- What you need to do
Print all the entries verbatim.

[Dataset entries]
-------

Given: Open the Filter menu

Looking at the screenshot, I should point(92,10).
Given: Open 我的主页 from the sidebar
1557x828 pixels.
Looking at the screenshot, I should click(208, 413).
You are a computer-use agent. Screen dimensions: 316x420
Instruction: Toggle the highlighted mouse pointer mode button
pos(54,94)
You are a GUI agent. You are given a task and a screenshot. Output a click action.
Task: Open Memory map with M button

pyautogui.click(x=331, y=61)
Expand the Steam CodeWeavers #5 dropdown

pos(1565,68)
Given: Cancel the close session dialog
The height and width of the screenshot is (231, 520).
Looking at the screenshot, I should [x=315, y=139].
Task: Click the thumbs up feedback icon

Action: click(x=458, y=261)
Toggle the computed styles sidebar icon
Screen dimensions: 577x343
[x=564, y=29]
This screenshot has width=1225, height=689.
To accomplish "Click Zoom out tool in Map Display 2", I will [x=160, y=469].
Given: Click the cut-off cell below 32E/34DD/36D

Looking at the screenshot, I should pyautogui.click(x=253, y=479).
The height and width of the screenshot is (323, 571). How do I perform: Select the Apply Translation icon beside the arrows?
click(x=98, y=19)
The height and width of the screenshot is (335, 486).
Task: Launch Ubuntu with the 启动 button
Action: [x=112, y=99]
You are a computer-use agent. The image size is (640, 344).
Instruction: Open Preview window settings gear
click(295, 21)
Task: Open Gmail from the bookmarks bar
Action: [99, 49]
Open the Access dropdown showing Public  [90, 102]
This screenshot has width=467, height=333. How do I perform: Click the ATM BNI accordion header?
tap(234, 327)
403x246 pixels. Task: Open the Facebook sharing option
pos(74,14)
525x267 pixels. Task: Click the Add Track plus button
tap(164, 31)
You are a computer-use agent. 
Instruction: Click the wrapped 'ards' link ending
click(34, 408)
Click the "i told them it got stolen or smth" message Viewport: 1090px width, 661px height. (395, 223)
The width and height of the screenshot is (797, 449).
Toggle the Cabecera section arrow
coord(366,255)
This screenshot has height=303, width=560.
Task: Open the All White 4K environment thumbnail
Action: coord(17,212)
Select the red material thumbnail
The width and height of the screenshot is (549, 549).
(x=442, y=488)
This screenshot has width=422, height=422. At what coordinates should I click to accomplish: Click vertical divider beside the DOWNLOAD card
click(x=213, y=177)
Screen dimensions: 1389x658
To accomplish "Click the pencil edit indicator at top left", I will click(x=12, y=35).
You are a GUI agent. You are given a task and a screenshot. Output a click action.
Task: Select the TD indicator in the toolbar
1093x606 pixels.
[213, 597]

-------

- Exercise response
Given: Open the Filter menu

Looking at the screenshot, I should point(92,10).
Given: Open 我的主页 from the sidebar
1557x828 pixels.
Looking at the screenshot, I should click(208, 413).
You are a computer-use agent. Screen dimensions: 316x420
Instruction: Toggle the highlighted mouse pointer mode button
pos(54,94)
You are a GUI agent. You are given a task and a screenshot. Output a click action.
Task: Open Memory map with M button

pyautogui.click(x=331, y=61)
Expand the Steam CodeWeavers #5 dropdown

pos(1565,68)
Given: Cancel the close session dialog
The height and width of the screenshot is (231, 520).
Looking at the screenshot, I should [x=315, y=139].
Task: Click the thumbs up feedback icon

Action: click(x=458, y=261)
Toggle the computed styles sidebar icon
Screen dimensions: 577x343
[x=564, y=29]
This screenshot has width=1225, height=689.
To accomplish "Click Zoom out tool in Map Display 2", I will [x=160, y=469].
Given: Click the cut-off cell below 32E/34DD/36D

Looking at the screenshot, I should pyautogui.click(x=253, y=479).
The height and width of the screenshot is (323, 571). How do I perform: Select the Apply Translation icon beside the arrows?
click(x=98, y=19)
The height and width of the screenshot is (335, 486).
Task: Launch Ubuntu with the 启动 button
Action: [x=112, y=99]
You are a computer-use agent. The image size is (640, 344).
Instruction: Open Preview window settings gear
click(295, 21)
Task: Open Gmail from the bookmarks bar
Action: [99, 49]
Open the Access dropdown showing Public  [90, 102]
This screenshot has width=467, height=333. How do I perform: Click the ATM BNI accordion header?
tap(234, 327)
403x246 pixels. Task: Open the Facebook sharing option
pos(74,14)
525x267 pixels. Task: Click the Add Track plus button
tap(164, 31)
You are a computer-use agent. 
Instruction: Click the wrapped 'ards' link ending
click(34, 408)
Click the "i told them it got stolen or smth" message Viewport: 1090px width, 661px height. (395, 223)
The width and height of the screenshot is (797, 449).
Toggle the Cabecera section arrow
coord(366,255)
This screenshot has height=303, width=560.
Task: Open the All White 4K environment thumbnail
Action: coord(17,212)
Select the red material thumbnail
The width and height of the screenshot is (549, 549).
(x=442, y=488)
This screenshot has width=422, height=422. At what coordinates should I click to accomplish: Click vertical divider beside the DOWNLOAD card
click(x=213, y=177)
Screen dimensions: 1389x658
To accomplish "Click the pencil edit indicator at top left", I will click(x=12, y=35).
You are a GUI agent. You are given a task and a screenshot. Output a click action.
Task: Select the TD indicator in the toolbar
1093x606 pixels.
[213, 597]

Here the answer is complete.